┏━━

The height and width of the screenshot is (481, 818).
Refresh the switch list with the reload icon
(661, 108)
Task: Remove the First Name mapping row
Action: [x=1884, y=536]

┗━━

### Exercise details:
What is needed here is an exact copy of all the records above.

### Response for this exercise:
The height and width of the screenshot is (481, 818).
Refresh the switch list with the reload icon
(661, 108)
Task: Remove the First Name mapping row
Action: [x=1884, y=536]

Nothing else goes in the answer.